### Directive
Extract each line of the material below that contains the string "button", and reproduce those lines unchanged.

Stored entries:

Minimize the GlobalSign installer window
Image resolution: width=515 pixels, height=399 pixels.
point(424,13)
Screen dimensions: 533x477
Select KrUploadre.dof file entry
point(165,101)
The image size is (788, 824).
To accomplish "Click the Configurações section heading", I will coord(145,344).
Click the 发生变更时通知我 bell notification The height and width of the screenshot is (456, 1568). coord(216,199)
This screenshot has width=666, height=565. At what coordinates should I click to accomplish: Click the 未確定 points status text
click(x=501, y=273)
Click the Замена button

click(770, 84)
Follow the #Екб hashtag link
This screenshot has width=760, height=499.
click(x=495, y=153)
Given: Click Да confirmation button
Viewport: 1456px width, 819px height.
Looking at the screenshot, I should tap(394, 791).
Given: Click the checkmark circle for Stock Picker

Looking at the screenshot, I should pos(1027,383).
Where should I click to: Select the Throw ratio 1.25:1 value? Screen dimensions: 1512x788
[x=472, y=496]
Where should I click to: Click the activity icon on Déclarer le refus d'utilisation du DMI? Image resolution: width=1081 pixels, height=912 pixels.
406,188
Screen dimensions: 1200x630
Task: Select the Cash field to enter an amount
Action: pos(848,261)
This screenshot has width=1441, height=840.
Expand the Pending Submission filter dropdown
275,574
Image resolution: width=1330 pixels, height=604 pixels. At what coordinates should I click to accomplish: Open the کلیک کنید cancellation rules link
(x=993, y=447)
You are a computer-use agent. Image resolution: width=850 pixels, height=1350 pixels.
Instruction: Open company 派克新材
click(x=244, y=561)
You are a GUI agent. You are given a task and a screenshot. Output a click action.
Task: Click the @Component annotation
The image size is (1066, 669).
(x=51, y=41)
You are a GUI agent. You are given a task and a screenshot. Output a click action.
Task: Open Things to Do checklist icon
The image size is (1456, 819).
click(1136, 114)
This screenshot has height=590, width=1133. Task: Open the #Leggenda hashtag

### Completed task
Click the Замена button
Given: Click Да confirmation button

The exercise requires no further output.